**EXTRAIT DE PAGE**
-------------------------

LA GRANDE OCCASION MANQUÉE ?

LES SECRETS DE LA MER NOIRE

(Dupuis, 1994, scénario Jacques de Douhet, dessin Francis Bergèse)

SECRETS MER NOIRE 4.jpg

Ahurissante banderole de l'accueil réservé à l'Américain dans le grand salon du porte-avions Kousnetzov, commandé par l'amiral Frondze.

Une intéressante et curieuse bande dessinée, où l'on trouve peut-être l'explication de la façon dont l'histoire a tourné après la dislocation du bloc soviétique. Le scénariste Jacques de Douhet imagine (pas sûr d'ailleurs que ce soit seulement imaginaire) que les deux camps, l'Américain et le communiste, sont eux-mêmes scindés en deux partis qui s'opposent plus ou moins radicalement. Un scénario non sans résonances dans notre actualité, à mon avis.

Côté américain, l'amiral Farell, qui ne croit pas à la sincérité de Gorbatchev (« Je suis persuadé qu'ils trichent ! », déclare-t-il), partisan de la manière forte et qui figure l'ambiance toujours belliqueuse qui règne au Pentagone, face au sénateur Smight, le politicien persuadé que l'URSS est au bout du rouleau et qu'il est temps pour les deux grands pays de tourner la page de la guerre froide. Et que, accessoirement, les Etats-Unis n'ayant plus d'adversaire, ils peuvent impunément poser le pied sur la dépouille du fauve terrassé.

Côté soviétique, les partisans de la détente, du désarmement et de la paix, parmi lesquels on trouve l'aéronavale (la vignette du haut idéalise peut-être cette période – août 1991 – pour les besoins du récit) et en général des éléments du haut commandement militaire, face aux tenants de la "ligne dure" où l'on trouve, pêle-mêle, des nostalgiques de Brejnev et de l'ordre communiste, les patriotes-nationalistes-fascistes, les polices du KGB, GRU, NKVD et autres services secrets, qui prospéraient sans obstacle grâce au climat d'hostilité et procuraient à leurs membres un pouvoir dont ils se faisaient un plaisir d'user et abuser. Et que la "glasnost" et la "perestroïka" chères à Gorbatchev menaçaient de mettre au chômage.

Ce qui est frappant après-coup, c'est que, entre les faucons et les colombes, les Américains et les Russes semblent s'être mis d'accord pour que ce soient les rapaces qui prennent l'avantage sur les oiseaux de paix.

-------------------------

**MATÉRIEL SOURCE**
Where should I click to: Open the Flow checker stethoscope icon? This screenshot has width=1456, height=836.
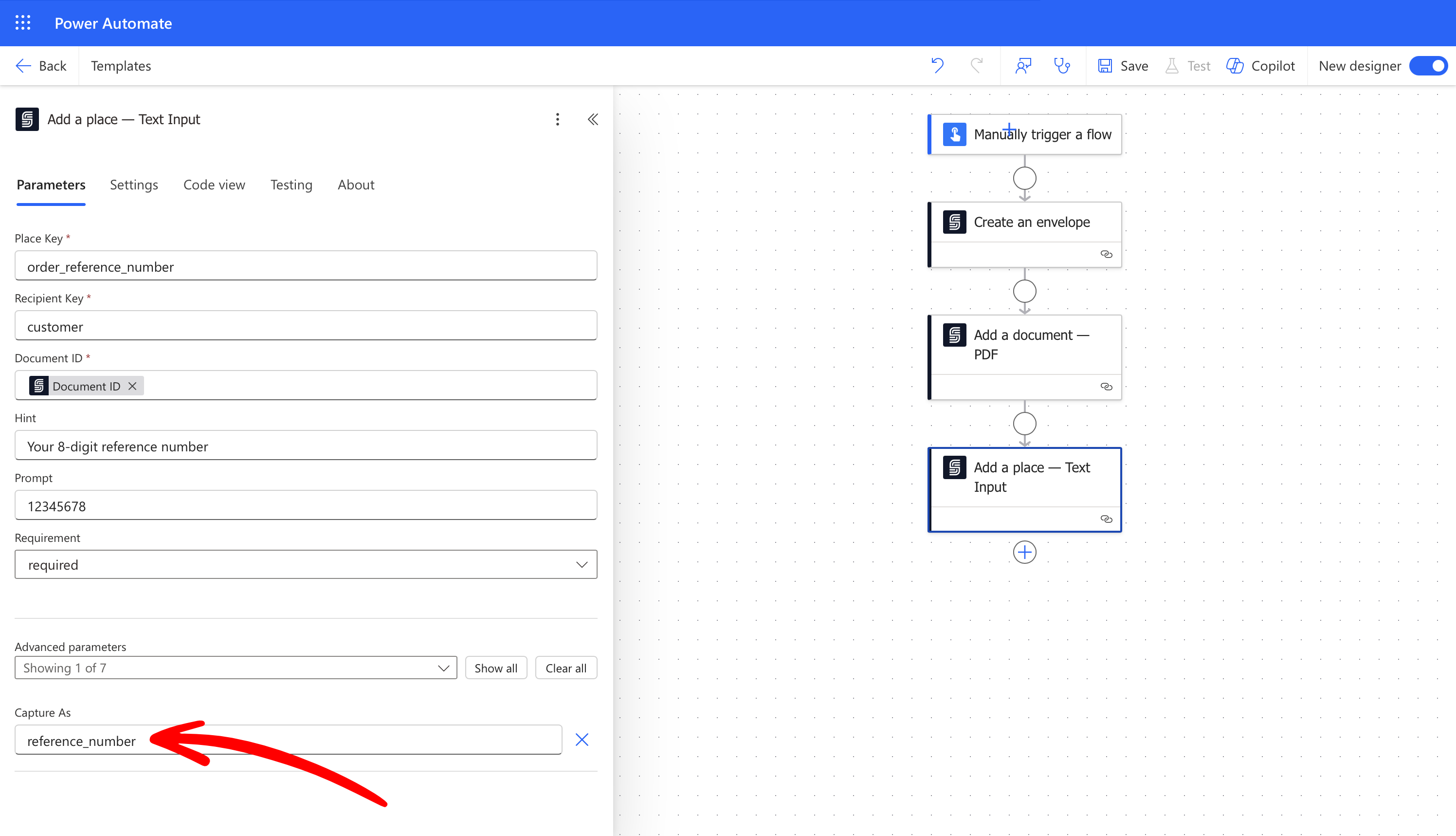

-------------------------

**SÉRIE D'EXERCICES**
(1) Reformulez sous forme de liste le paragraphe du texte sur Les Secrets de la mer Noire commençant par « Côté américain, l'amiral Farell », en conservant ses faits principaux.
(2) Donnez la suite du texte sur Les Secrets de la mer Noire, à partir de sa dernière phrase.
Le matériel qui précède n'a aucun lien avec le texte sur Les Secrets de la mer Noire.

**CORRIGÉ DES EXERCICES**
(1)
- L'amiral Farell ne croit pas à la sincérité de Gorbatchev. Partisan de la manière forte, il incarne l'ambiance toujours belliqueuse du Pentagone.
- Face à lui, le sénateur Smight, un politicien, est persuadé que l'URSS est au bout du rouleau. Selon lui, il est temps que les deux grands pays tournent la page de la guerre froide.
- Accessoirement, privés d'adversaire, les États-Unis pourraient impunément poser le pied sur la dépouille du fauve terrassé.

(2)
Côté américain, les avertissements de Brzeszinski, puis ceux de John Mearsheimer n'ont servi à rien et ont été mis à la poubelle par le belliciste George W. Bush et son entourage de menteurs (Powell, entre autres). 

Côté russe, la hâte manifestée par l'OTAN (en français : les Etats-Unis) pour intégrer à toute vitesse les anciens satellites de l'URSS (les Baltes, Pologne et même Géorgie !) a très vite indisposé les autorités émergentes des ex-soviétiques de Moscou, à la tête desquelles s'est porté un certain Vladimir Poutine, qui voyait déjà d'un œil furieux se former dans son "étranger proche" un glacis d'Etats libérés de son emprise, et même passés à l'ennemi. 

Voilà où, selon moi, nous en sommes : dans les deux camps, ce sont les faucons qui ont gagné et qui tiennent les manettes. Dans les deux camps, tout se passe comme si les partisans de la détente avaient été sommés de la fermer sous peine de. Je note en passant que l'Europe n'a pas son mot à dire, et même qu'elle compte pour du beurre. Si la guerre en Ukraine s'étend (j'ai entendu Hervé Juvin, membre éminent du Rassemblement National de Marine Le Pen, exprimer sa crainte d'une prochaine guerre mondiale), l'Europe, en tant que continent, n'y sera certes pour rien, mais elle en sera à coup sûr le théâtre des opérations. Je ne peux quant à moi me défendre contre l'impression qu'il y eut, à divers moments, dans les années 1990, des fenêtres qui se sont entrouvertes et des mains qui se sont tendues, mais qui, pour des raisons qui me dépassent et que j'ignore, se sont refermées.

Ce qui est sûr, c'est que nous avons tout à craindre de militaires qui s'ennuient et qui ne rêvent que d'essayer plein de nouveaux joujoux déposés dans leurs bottes fourrées par le dernier Père Noël.

Merci d'avance à tous ces braves gens.

Voilà ce que je dis, moi.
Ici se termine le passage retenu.